* begin Selection *

I am concerned that my children will fight over the farm when I am gone. I have a son who has a great interest in farming and while he works off farm, I think he is the most likely to keep it going when I am gone. As he is not farming currently, the rest of the children think it should be divided up amongst all of them. In my will, I have left the farm to my son and the bit of money I have between the rest of them. Have I done the right thing?
ANSWER: it is up to you to decide what you want to do with the farm. That said, of more importance to most parents is that the children do not end up fighting over land.
From a planning perspective, solicitors often advise farm owners to avoid outright exclusion of any child from a will. Case law would suggest providing even a modest portion, perhaps 10-20% of the estate’s value can help insulate the will from a Section 117 challenge.
Better still you could transfer the agricultural assets to your son while you are alive, thus taking them out of the estate that could be subject to challenge. That way when you die, all that is left is the money which will be divided amongst the rest of your children equally.

* end Selection *
* begin Excerpted records *

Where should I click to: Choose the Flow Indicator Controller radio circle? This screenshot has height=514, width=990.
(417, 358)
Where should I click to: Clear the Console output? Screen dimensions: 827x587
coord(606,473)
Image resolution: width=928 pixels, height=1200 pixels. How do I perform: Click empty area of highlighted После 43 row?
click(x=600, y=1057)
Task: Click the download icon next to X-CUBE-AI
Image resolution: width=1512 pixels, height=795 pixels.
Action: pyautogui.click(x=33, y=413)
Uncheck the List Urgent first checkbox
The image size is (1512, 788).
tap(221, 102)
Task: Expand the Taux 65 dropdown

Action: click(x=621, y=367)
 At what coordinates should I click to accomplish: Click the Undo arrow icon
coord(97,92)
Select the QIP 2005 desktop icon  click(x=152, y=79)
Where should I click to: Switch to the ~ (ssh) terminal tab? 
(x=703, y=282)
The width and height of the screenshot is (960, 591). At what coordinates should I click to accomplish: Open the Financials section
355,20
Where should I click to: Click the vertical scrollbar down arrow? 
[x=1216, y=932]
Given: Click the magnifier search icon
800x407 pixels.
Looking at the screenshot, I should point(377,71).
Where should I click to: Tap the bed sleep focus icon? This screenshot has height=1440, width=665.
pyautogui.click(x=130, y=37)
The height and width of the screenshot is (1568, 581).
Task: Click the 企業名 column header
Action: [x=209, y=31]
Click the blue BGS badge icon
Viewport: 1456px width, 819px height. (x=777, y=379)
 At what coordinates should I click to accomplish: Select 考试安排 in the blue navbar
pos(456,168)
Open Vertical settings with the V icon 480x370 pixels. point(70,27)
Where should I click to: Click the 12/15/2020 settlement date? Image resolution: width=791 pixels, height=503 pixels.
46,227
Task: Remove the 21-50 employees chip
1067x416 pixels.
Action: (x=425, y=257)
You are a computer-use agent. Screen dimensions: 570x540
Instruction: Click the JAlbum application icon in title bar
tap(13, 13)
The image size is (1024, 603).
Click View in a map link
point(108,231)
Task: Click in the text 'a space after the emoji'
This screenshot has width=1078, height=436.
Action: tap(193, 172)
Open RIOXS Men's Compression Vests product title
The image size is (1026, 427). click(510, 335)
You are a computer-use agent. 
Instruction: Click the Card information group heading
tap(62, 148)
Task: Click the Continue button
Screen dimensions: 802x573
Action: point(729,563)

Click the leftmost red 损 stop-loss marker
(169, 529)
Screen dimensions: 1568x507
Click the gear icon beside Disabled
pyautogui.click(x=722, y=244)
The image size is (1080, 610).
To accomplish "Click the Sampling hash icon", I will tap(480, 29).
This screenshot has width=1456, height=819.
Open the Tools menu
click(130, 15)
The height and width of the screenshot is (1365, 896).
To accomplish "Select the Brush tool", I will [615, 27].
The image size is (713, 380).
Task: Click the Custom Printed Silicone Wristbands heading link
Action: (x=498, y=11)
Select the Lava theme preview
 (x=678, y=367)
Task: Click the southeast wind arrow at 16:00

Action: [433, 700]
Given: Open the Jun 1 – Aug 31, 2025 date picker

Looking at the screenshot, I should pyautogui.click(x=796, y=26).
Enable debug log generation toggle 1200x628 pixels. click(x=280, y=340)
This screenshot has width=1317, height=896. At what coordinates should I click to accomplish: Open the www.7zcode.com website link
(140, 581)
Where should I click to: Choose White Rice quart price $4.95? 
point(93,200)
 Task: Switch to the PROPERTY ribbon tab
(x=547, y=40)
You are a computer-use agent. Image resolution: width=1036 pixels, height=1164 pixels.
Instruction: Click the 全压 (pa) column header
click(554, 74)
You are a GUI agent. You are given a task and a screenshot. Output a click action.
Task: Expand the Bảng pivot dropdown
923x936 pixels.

* end Excerpted records *

What to work on:
- A) In the farm inheritance advice, what portion of the estate's value does case law suggest can help protect a will from a Section 117 challenge?
- B) Write a continuation of the farm inheritance advice, picking up after its last sentence.

In response:
- A) A modest portion, perhaps 10-20% of the estate's value.

- B)
Section 117 claims
Family farms are one of the most common sources of dispute in probate law. Increasingly, there’s a focus on Section 117 of the Succession Act 1965, which allows a child to challenge a parent’s will on the grounds that the parent has failed in their “moral duty” to make proper provision.
Under Section 117, a child may apply to the court where they believe they have been unfairly excluded or inadequately provided for. The court will then consider whether the deceased, viewed as a “prudent and just parent,” made proper provision for each child in light of their means and circumstances.
The court’s role is not to rewrite the will according to its own sense of fairness, but to correct a clear moral lapse based on the circumstances at the date of death.
Section 117 involves a two-step test with these important questions:
Has the testator failed in their moral duty to make proper provision for the child? If so, what level of provision should be made? There is a strict six-month time limit from the date of the Grant of Probate to bring a S117 claim forward.
Moral duty and the farm child
Courts have recognised these nuances where one child inherits the farm and the rest very little.
In one case in 2003, the High Court noted that “special circumstances” may arise where a child has shaped their life on the belief they would inherit the farm.
Such reliance can give rise to a moral duty on the part of the testator. On the other hand, where another child has been educated, supported in business, or received gifts during the parent’s lifetime, that may discharge the parent’s obligation.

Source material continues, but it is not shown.